▼

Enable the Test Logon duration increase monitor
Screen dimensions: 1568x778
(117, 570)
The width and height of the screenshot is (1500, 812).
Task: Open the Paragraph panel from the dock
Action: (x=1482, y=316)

▲

§ What you will do
Each line of the listing is to be output verbatim.

§ Worked solution
Enable the Test Logon duration increase monitor
Screen dimensions: 1568x778
(117, 570)
The width and height of the screenshot is (1500, 812).
Task: Open the Paragraph panel from the dock
Action: (x=1482, y=316)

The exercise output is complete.